All lines from the first line of the material up to and including the line with "中文 (1083, 2175)" must be copied exactly, and no others.
====== Records shown ======
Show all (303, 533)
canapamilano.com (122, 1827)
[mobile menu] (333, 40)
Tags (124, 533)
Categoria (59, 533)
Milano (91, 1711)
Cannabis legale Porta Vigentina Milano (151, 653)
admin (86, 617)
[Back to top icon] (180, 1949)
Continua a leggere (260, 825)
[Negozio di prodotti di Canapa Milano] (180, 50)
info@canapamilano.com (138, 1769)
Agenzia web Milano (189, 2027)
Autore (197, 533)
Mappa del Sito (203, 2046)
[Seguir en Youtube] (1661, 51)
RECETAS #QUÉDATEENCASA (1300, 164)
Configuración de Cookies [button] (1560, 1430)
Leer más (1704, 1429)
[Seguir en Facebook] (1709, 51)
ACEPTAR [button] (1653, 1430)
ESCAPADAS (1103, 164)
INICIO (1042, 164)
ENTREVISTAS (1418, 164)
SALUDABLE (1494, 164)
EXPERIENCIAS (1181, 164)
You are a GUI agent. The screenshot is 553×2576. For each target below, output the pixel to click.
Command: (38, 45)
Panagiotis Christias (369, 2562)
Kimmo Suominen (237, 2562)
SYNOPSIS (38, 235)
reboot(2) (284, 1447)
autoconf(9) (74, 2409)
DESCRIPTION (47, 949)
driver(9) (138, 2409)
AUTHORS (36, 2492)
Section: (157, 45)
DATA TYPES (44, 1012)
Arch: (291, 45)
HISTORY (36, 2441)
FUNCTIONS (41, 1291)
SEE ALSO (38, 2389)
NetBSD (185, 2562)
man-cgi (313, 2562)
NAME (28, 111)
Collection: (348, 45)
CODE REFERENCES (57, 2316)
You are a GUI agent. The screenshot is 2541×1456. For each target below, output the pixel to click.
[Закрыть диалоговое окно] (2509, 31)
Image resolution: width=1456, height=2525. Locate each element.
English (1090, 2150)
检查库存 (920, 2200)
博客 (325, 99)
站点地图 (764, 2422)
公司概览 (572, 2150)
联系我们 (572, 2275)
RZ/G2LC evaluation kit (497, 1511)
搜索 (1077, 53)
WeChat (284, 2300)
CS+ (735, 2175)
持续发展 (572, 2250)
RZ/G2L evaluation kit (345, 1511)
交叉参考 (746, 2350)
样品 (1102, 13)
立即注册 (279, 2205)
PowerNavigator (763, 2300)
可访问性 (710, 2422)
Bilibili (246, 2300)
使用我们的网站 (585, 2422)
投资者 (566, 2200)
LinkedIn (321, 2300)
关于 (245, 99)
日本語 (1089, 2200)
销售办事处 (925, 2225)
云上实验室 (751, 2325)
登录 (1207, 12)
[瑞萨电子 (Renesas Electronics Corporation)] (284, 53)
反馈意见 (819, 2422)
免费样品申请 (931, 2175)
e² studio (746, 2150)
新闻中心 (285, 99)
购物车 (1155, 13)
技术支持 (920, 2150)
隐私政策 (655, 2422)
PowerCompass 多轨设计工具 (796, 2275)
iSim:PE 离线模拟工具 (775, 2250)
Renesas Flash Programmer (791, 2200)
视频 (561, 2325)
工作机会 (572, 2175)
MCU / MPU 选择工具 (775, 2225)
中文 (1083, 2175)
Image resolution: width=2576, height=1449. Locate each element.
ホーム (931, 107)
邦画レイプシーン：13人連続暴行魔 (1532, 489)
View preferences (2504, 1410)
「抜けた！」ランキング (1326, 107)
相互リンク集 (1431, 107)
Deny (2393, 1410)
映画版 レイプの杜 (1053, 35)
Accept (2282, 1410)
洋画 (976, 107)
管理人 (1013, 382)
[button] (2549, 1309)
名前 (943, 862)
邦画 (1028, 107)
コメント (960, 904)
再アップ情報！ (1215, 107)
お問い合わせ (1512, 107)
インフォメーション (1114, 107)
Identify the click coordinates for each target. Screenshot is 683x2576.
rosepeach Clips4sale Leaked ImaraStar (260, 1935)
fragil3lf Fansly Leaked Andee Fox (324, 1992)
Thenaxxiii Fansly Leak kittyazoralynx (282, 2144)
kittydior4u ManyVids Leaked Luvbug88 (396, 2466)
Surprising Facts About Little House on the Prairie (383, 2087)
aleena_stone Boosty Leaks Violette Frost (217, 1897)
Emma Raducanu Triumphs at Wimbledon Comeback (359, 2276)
======
Your solution =
Show all (303, 533)
canapamilano.com (122, 1827)
[mobile menu] (333, 40)
Tags (124, 533)
Categoria (59, 533)
Milano (91, 1711)
Cannabis legale Porta Vigentina Milano (151, 653)
admin (86, 617)
[Back to top icon] (180, 1949)
Continua a leggere (260, 825)
[Negozio di prodotti di Canapa Milano] (180, 50)
info@canapamilano.com (138, 1769)
Agenzia web Milano (189, 2027)
Autore (197, 533)
Mappa del Sito (203, 2046)
[Seguir en Youtube] (1661, 51)
RECETAS #QUÉDATEENCASA (1300, 164)
Configuración de Cookies [button] (1560, 1430)
Leer más (1704, 1429)
[Seguir en Facebook] (1709, 51)
ACEPTAR [button] (1653, 1430)
ESCAPADAS (1103, 164)
INICIO (1042, 164)
ENTREVISTAS (1418, 164)
SALUDABLE (1494, 164)
EXPERIENCIAS (1181, 164)
You are a GUI agent. The screenshot is 553×2576. For each target below, output the pixel to click.
Command: (38, 45)
Panagiotis Christias (369, 2562)
Kimmo Suominen (237, 2562)
SYNOPSIS (38, 235)
reboot(2) (284, 1447)
autoconf(9) (74, 2409)
DESCRIPTION (47, 949)
driver(9) (138, 2409)
AUTHORS (36, 2492)
Section: (157, 45)
DATA TYPES (44, 1012)
Arch: (291, 45)
HISTORY (36, 2441)
FUNCTIONS (41, 1291)
SEE ALSO (38, 2389)
NetBSD (185, 2562)
man-cgi (313, 2562)
NAME (28, 111)
Collection: (348, 45)
CODE REFERENCES (57, 2316)
You are a GUI agent. The screenshot is 2541×1456. For each target below, output the pixel to click.
[Закрыть диалоговое окно] (2509, 31)
Image resolution: width=1456, height=2525. Locate each element.
English (1090, 2150)
检查库存 (920, 2200)
博客 (325, 99)
站点地图 (764, 2422)
公司概览 (572, 2150)
联系我们 (572, 2275)
RZ/G2LC evaluation kit (497, 1511)
搜索 (1077, 53)
WeChat (284, 2300)
CS+ (735, 2175)
持续发展 (572, 2250)
RZ/G2L evaluation kit (345, 1511)
交叉参考 (746, 2350)
样品 (1102, 13)
立即注册 (279, 2205)
PowerNavigator (763, 2300)
可访问性 (710, 2422)
Bilibili (246, 2300)
使用我们的网站 (585, 2422)
投资者 (566, 2200)
LinkedIn (321, 2300)
关于 (245, 99)
日本語 (1089, 2200)
销售办事处 (925, 2225)
云上实验室 (751, 2325)
登录 (1207, 12)
[瑞萨电子 (Renesas Electronics Corporation)] (284, 53)
反馈意见 (819, 2422)
免费样品申请 (931, 2175)
e² studio (746, 2150)
新闻中心 (285, 99)
购物车 (1155, 13)
技术支持 (920, 2150)
隐私政策 (655, 2422)
PowerCompass 多轨设计工具 (796, 2275)
iSim:PE 离线模拟工具 (775, 2250)
Renesas Flash Programmer (791, 2200)
视频 (561, 2325)
工作机会 (572, 2175)
MCU / MPU 选择工具 (775, 2225)
中文 (1083, 2175)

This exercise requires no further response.